Casualty care
The delivery of medical care to injured soldiers in Afghanistan is considered to be the best ever provided to deployed forces. The number of soldiers that have survived life-threatening injuries is the best in recorded history and testament to the expertise of the medical staff involved.
All soldiers are trained and equipped to provide First Aid
Soldiers work in small teams. Each team has a Medic who has received extra training and who carries additional medical equipment. The Medic can apply a tourniquet, maintain an airway to help a casualty breathe and prioritise patients for evacuation according to medical need.
Larger teams of soldiers, or soldiers engaged in high risk activities, will have the support of one or more Army Medics, also known as Combat Medical Technicians (CMT). Each undergoes 30 weeks of medical training to prepare them for taking control of casualty situations. CMTs carry their own medical equipment.
Soldiers also have access to a Regimental Medical Officer (RMO), who is able to provide the same level of medical attention as a General Practitioner. RMOs are trained in the management of trauma and their presence ensures the most seriously injured receive highly skilled medical attention at the earliest opportunity.
Sometimes injured soldiers require care which can only be provided in a hospital. In Afghanistan, the Army has a military hospital at Camp Bastion. The medical staff are all qualified specialists and have received additional training to prepare them for the types of injuries seen on military operations. The hospital at Camp Bastion has a worldwide reputation for excellent performance in the management of the very seriously injured.

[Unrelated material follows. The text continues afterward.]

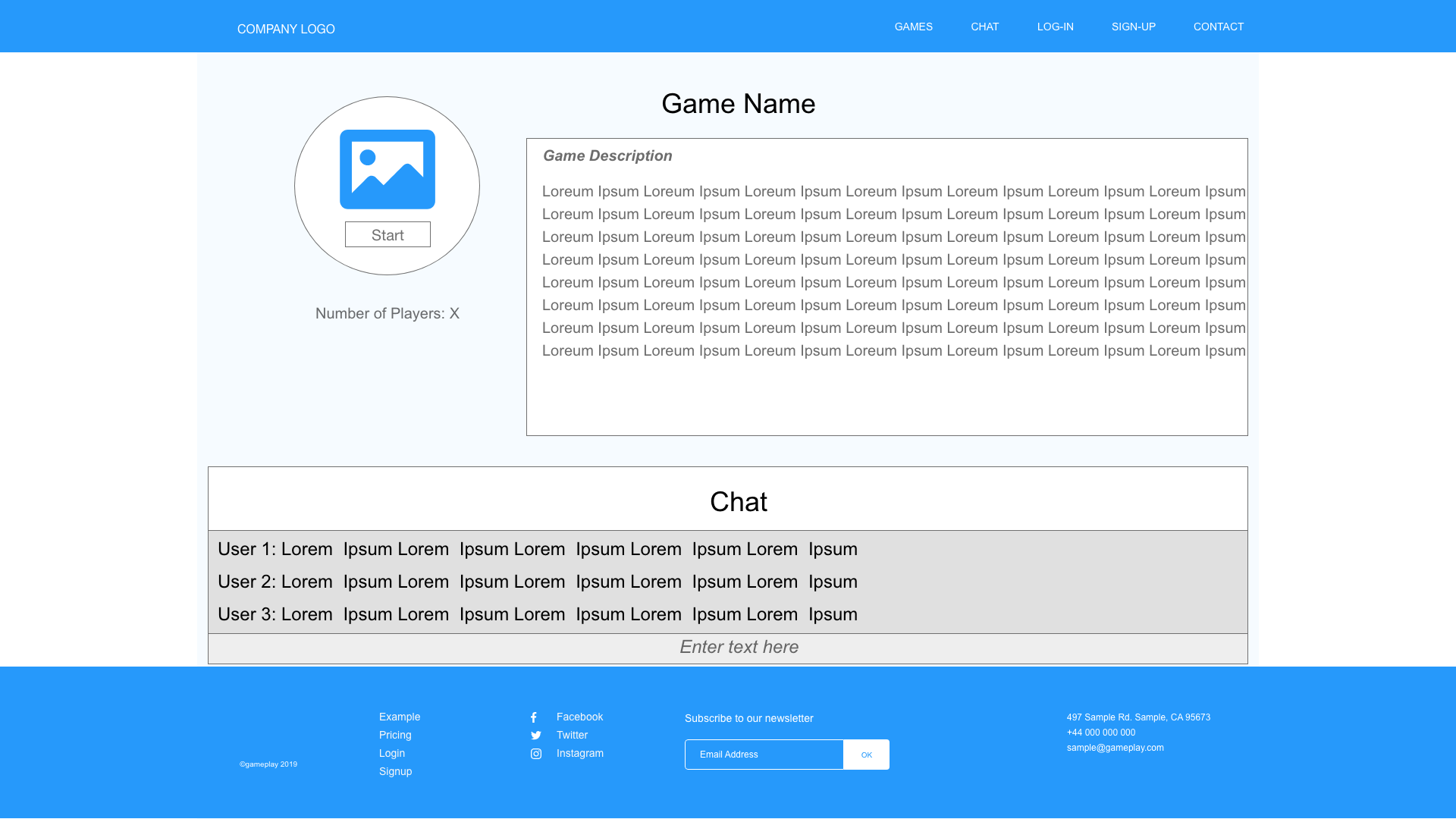Open the Pricing footer link

pos(395,735)
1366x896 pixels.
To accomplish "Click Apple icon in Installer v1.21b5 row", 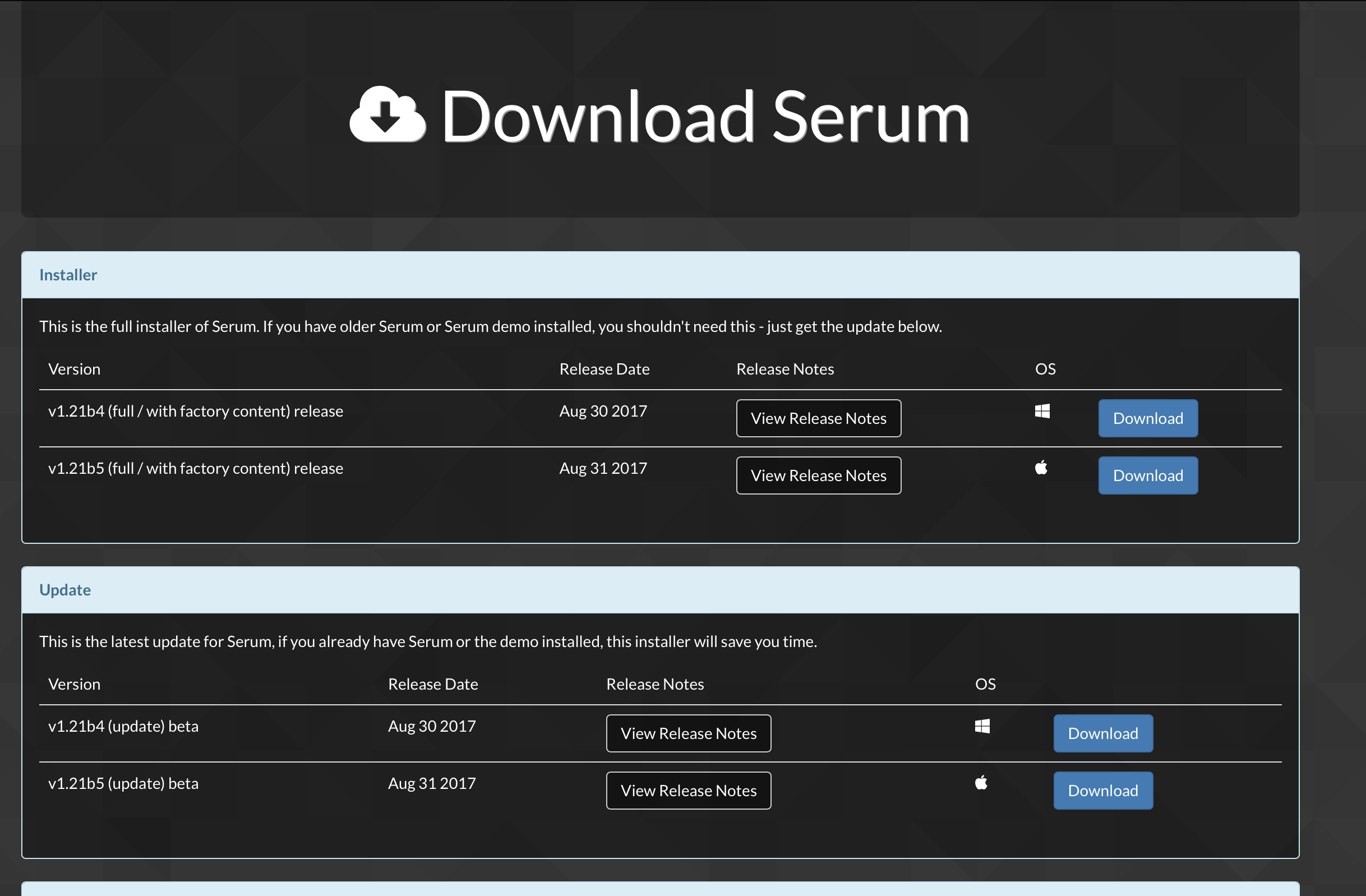I will (1041, 468).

The hospital is not designed to hold patients for an extended period of time. Once stable, most casualties are flown to the UK by the RAF's Aeromedical Evacuation teams of doctors and nurses and transported to a new purpose-designed military ward at the Queen Elizabeth Hospital in Birmingham.
What happens next
The RAF Aeromedical Evacuation team also plan the casualty's eventual movement back to the UK. Sometimes a casualty will be on the way to the UK within 48 hours of injury.